8. The Humpback of Notre Dame: Large whale seen frolicking in the Seine near the famed cathedral in 1987.
9. The “Sex Pistols”: The kind that go “bang!”
10. Baby Boomers: A flatulent population of Americans born shortly after WWII.
11. Breast augmentation: KFC’s new strategy.
12. “Heritage not Hate”: This flag may remind you that you used to be our slaves, but we don’t hate you for it, okay?
13. “Built like a brick sh*thouse”: A somewhat odd compliment thought to be attributed to masonry fetishists.
14. Whore Crossing: Long overdue safety walkway on Remount Road.
15. Barry Bonds: Something Barry does with his trainer at least.
16. Spoiled Brat: German sausage left out too long.
17. Duke Lacrosse team’s real problem: They can only come together as a team on the field.
18. Reason why this occurs: They leave everything on the field.
19. “Hummer”: A copywriter’s astute choice after deciding that “Blowmobile” wouldn’t sell.
20. The Marshall Plan: Anna Nicole Smith’s astoundingly successful strategy.

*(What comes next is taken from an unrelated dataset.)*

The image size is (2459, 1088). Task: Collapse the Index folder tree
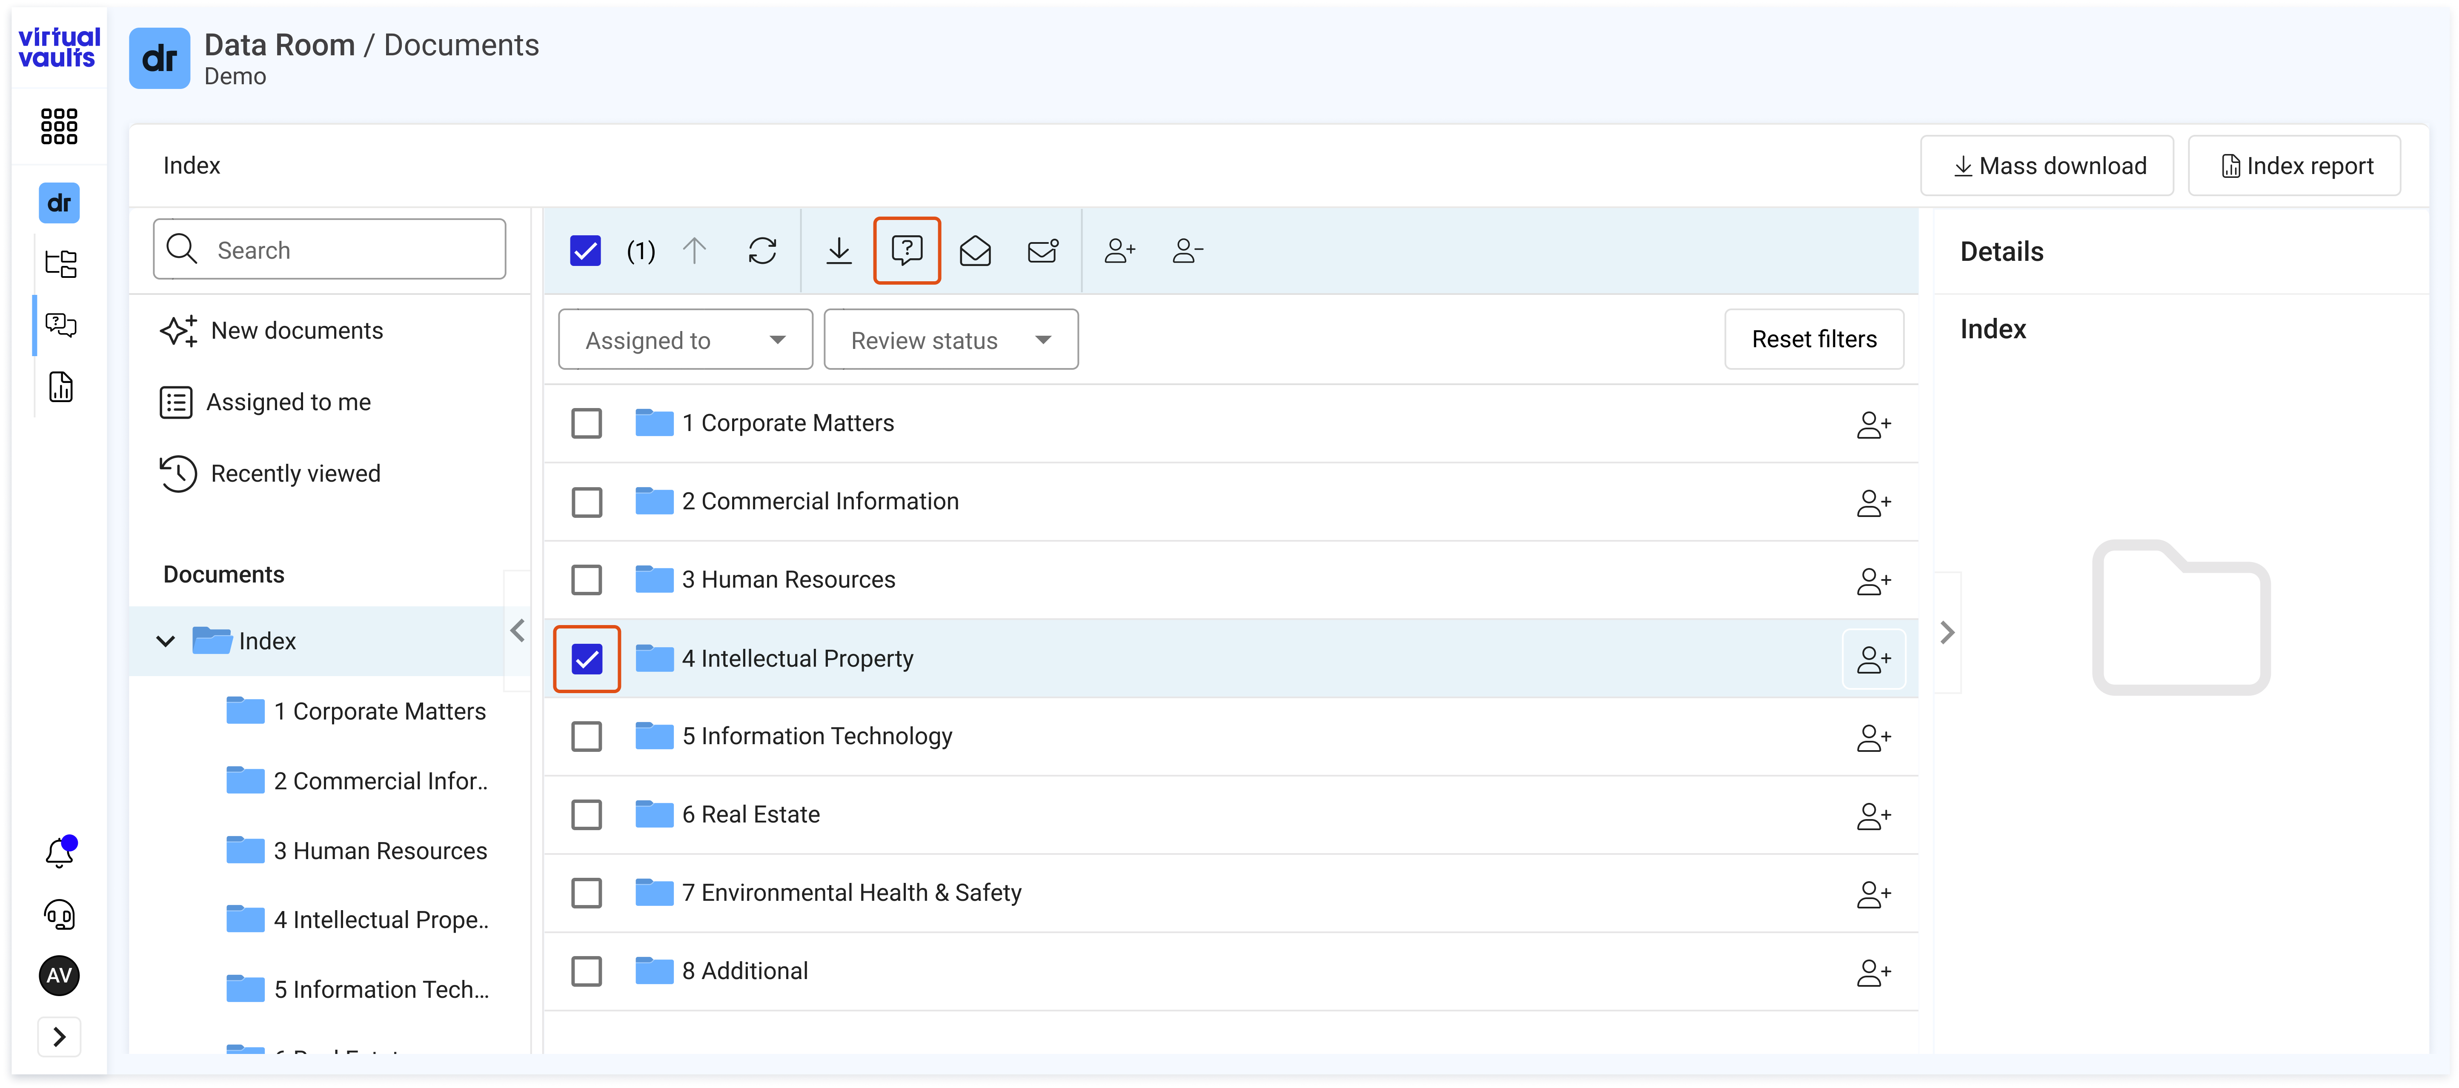coord(166,640)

21. “You still workin’ on that?”: What servers unthinkingly ask customers without realizing they haven’t provided them with pickaxes, machetes or shovels.
22. “Balling the Jack”: Notation in Marilyn Monroe’s personal calendar for “Wednedays.”
23. Oliver Twist: Cubby Checker’s wisely discarded initial choice for a stage name.
24. Organ music: Just another Ron Jeremy false claim.
25. “Go South, young man!”: Frequently bellowed order to Cher’s dates.
26. Ann Drogynous: Michael Jackson’s alter ego.
27. Karlo: Of the Marx brothers, the serious one.
28. Campaign chest: Catherine Harris’ recently acquired asset.
29. “A man among boys”: latent homoerotic sports expression.
30. Tom Cruise: What Tom do when Katie not around.
31. Auto-eroticism: One on the floor.
32. Darth Evader: Dick Cheney.
33. American Lesion: Fox News.
34. Same (Old) Sex Marriage Amendment: Law with overwhelming make, bi-partisan support mandating that after six months of marriage, wives must agree to other forms of sexual union beyond the missionary position.
35. Convenience Stores: They’re all self-serving.